Before he told me anything about the reason for his visit, I received a long dissertation on the vampire hierarchy. Which was fascinating, I had no idea that they were that organized and that governed by their own doing. He finally got to reason of his visit.

"Do you know of a young woman by the name of Jenna Leal? She's in a bit of trouble." Said Bill the chief investigator of area 5.

"Blonde chick? Spunky? Likes to tell some fabulous tales?" He nodded with each question. "Interesting that you came to me about her. I don't know her all that well." I was trying to place her in my head and understand why I would be connected to her in any way.

"Well, she's being held at Fangtasia. She's committed a horrific crime against vampires and she will be punished for it. During questioning, Pam was going through Jenna's phone contacts and asking her one by one if she sold V to anyone in her contact list. One of the names in her contact list was yours. I must have had some sort of brief reaction splash across my face for an instant and well, Eric noticed. I explained about my surprise because I know that you aren't really social so it caught me off guard to hear your name."

"None of that sounds all that bad. I seriously didn't know her well. We worked together for a few months and I hardly talked to her. That was two or three years ago and she only had my number because she was trying to see about switching shifts at work. None of the contact information is correct anymore, obviously. So, why is this a big deal?" I asked, sounding a bit confused.

"It's a big deal because Eric has demanded your presence tomorrow night at Fangtasia. He wants to question you personally about Mrs. Leal. I'm afraid I must apologize, my defense of you has caused Eric to have quite some interest in you." Bill looked down at his feet and then slowly looked to meet my eyes. I am completely unaffected by this and I think he can tell that. I wonder if he can sense any of the anxiety I'm starting to feel about having to go to the vampire bar.

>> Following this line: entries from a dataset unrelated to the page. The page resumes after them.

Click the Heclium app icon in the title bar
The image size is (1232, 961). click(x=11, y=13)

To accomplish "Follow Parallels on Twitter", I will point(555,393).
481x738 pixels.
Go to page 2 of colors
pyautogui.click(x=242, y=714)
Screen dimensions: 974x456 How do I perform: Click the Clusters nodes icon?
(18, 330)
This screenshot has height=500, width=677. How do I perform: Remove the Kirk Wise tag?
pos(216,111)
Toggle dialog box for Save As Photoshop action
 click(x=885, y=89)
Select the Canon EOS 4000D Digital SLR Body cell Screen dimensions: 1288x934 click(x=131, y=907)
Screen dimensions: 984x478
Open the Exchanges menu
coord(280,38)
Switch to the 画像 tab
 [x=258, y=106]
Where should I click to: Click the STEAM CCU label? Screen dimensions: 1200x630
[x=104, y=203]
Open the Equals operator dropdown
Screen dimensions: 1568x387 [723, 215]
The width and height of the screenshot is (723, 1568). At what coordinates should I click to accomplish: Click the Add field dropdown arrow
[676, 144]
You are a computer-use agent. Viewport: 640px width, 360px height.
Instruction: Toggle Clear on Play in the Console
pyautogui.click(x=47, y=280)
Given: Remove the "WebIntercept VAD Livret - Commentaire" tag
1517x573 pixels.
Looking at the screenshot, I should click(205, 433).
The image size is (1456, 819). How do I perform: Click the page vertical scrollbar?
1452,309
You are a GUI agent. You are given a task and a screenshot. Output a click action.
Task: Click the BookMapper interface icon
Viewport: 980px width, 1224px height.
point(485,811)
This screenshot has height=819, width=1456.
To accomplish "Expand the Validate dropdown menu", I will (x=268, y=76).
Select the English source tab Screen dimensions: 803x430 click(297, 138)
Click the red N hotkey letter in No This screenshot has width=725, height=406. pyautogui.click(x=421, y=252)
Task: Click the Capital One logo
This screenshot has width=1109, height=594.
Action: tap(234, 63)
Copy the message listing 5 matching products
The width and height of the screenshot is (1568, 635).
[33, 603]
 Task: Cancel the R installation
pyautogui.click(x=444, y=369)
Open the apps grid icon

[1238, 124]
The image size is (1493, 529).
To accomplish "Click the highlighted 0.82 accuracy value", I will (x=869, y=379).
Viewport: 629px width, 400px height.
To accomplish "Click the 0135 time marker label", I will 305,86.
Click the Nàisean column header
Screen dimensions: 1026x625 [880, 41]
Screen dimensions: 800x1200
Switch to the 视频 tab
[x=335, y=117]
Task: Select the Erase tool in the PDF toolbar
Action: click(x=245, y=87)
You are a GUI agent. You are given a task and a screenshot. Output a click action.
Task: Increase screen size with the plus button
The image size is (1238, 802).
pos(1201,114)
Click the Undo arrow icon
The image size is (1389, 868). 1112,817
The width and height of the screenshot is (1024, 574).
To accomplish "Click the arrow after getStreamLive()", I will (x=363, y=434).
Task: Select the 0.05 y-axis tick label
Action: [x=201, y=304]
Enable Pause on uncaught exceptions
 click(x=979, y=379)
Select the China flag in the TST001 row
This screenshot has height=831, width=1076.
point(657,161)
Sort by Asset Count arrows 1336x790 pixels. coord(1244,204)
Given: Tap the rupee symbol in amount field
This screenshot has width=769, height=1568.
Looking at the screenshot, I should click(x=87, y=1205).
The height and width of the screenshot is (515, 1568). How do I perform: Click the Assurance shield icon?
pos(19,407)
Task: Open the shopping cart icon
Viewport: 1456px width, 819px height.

"Don't apologize. It's annoying. You may think of this Eric as the head honcho or the big bad wolf but I do not. He wants to ask me some questions, then he can ask and I'll answer. I appreciate you coming to my defense and standing up for my character, I wont forget that. After knowing his reasons for being so interested in Sookie, I understand why he could possibly be interested in me. Tell him I'll see him tomorrow night. What time should I be there?"

"Midnight. I'll pick you up here at eleven." With that he stood up and headed towards the front door. I follow and stood in the doorway as he turned to face me on the porch. "Thank you for being understanding. This went much more smoothly than I thought. I wished you didn't have to be dragged into this mess." The sincere look in his eyes and the warm gentle smile on his face told me that he really meant it.

"I've been through some things in my life. I know you and many others have picked up on that. Things that have happened to me in my life have shaped me into the person that I am today. I keep to myself for those reasons, everything is broken and I am trying day by day to put the pieces back together. This meeting with Eric doesn't scare me or even worry me. Six years ago, all my dreams faded away. I'll never be the same because of it. I don't hold onto life or material things the same as other people do anymore." This outpouring had a knot forming in my throat and I could feel my eyes getting a little more moist. What surprised me even more was that I was telling this to a vampire, the last place I thought these words would fall.

He looked at me for a long time. Maybe he was waiting for me to let go and cry but it never happened. I searched his face for something, I saw a longing and I could tell that he wanted to comfort me but wasn't sure how or if he should. He took a few steps toward me, wrapped his arms around me and held me. Nothing more, nothing less. Twenty minutes later he turned and walked away into the night.